Elijah and Elisha proclaimed God's faithfulness.
The Assyrians destroyed the northern kingdom.
Other prophets brought God's message to Israel.
Faith Words
idolatry- giving worship to a creature or thing instead of God.
Facts:
King Solomon, the son of David, was a powerful man who ruled a United Israel.
Solomon made the people pay heavy taxes and forced them to work long hours on many projects.
He gradually forgot the covenant.
He followed the ways of many false gods.
Solomon's son, Rehoboam, became the next king.
But Rehoboam announced even heavier burdens.
The ten northern tribes refused to accept Reheboam as king.
Instead they followed a man named Jeroboam.
Solomon's empire was divided into two separate kingdoms.

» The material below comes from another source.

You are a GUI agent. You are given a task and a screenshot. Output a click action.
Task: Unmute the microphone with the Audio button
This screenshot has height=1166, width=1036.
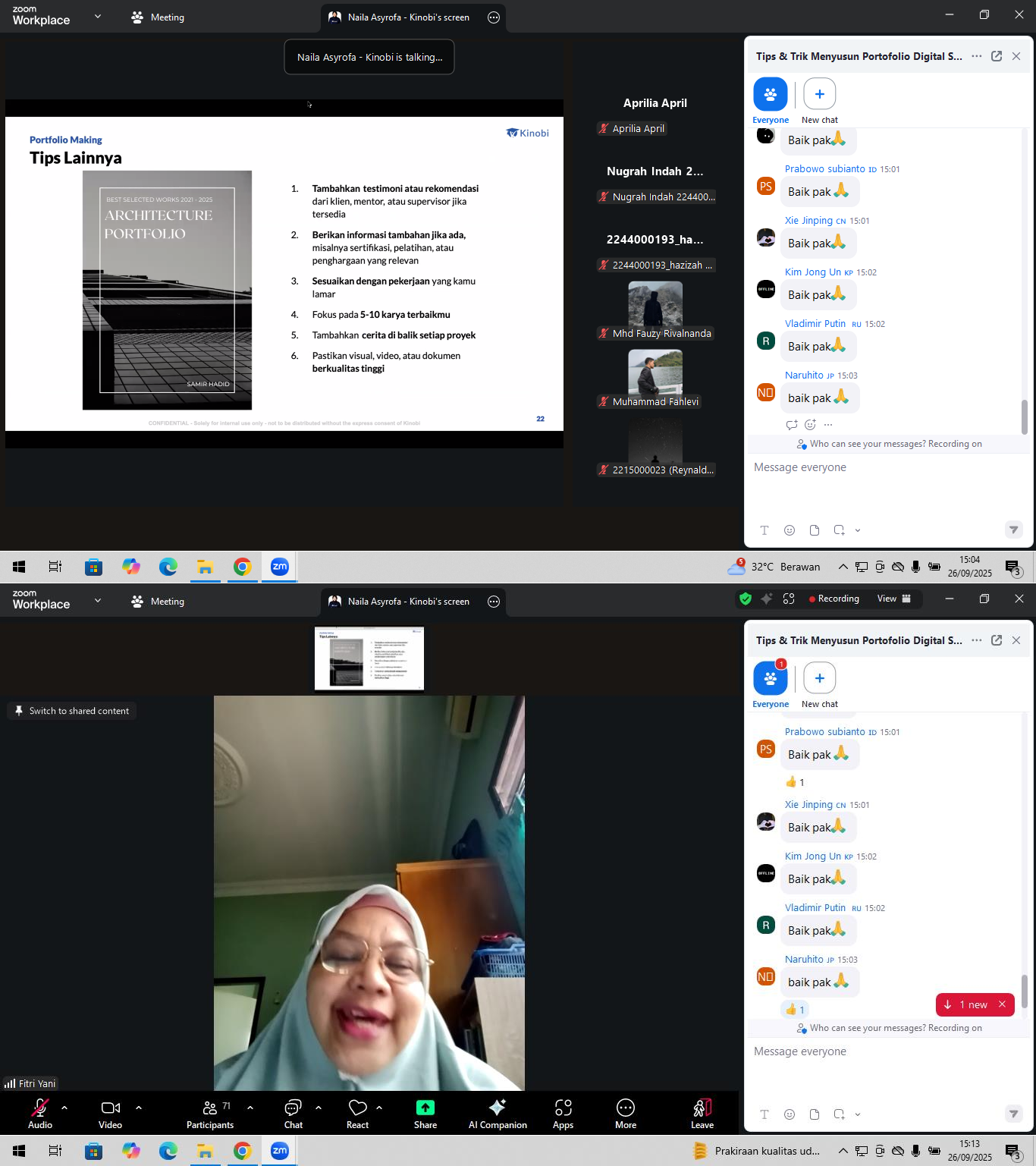coord(40,1113)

The kingdom made up of the ten northern tribes, with Jereboam as their king, was knows as Israel.
The kingdom made up of the two southern tribes, with Reheboam as king, was known as Judah.
One of the worst northern kings was Ahab.
Early in his reign Ahab married a foreign princess named Jezebel.
She worshiped a false god named Baal, and King Ahab began to worship Baal too.
Eventually Ahab even allowed Jezebel to kill hundreds of people who believed in the one true God.
God tried to help the people of the kingdom of Israel to stay close to him.
He sent prophets to guide the people in his ways.
The first prophet whom God sent to the northern kingdom was Elijah.
Elijah lived during the reign of King Ahab.
The name Elijah means, "Yahweh is my God."
Elijah threw his cloak over Elisha as a sign that he was called to the mission of a prophet.
These two prophets spoke God's words to many and urged the people to live in justice and faithfulness.
After Jereboam II's death in 746 B.C., Israel's power and prosperity vanished.
This downfall was due to the rise of Assyria.
Assyria was centered on the city of Nineveh on the Tigris River in Mesopotamia.
In 724 B.C. the king of Assyria attacked Israel and took over the countryside.
Great numbers of Israelites were sent away, or deported, to Mesopotamia and other places to live as slaves.
The Israelites who were deported - over twenty seven thousand in all - were never heard from again.
They became known as the ten lost tribes of Israel.
In encouraging the people to change their lives, prophets often had to point out he ways God's people failed to show him love.
Amos declared that Israel would be punished, and he predicted the kingdom's final destruction.
Hosea told the people that God refused to abandon Israel even though its people had been unfaithful to him.
Constructed Response
What happened to the united nation of Israel when Solomon's son Rehoboam became king?
He made their burdens heavier.
The tribes refused him as king.
They followed Jeroboam.
They separated into two kingdoms.
What does the first commandment call us to do?
Love and honor God above all else.
What lessons may be learned from the words of the prophets Amos and Hosea that are useful for us today?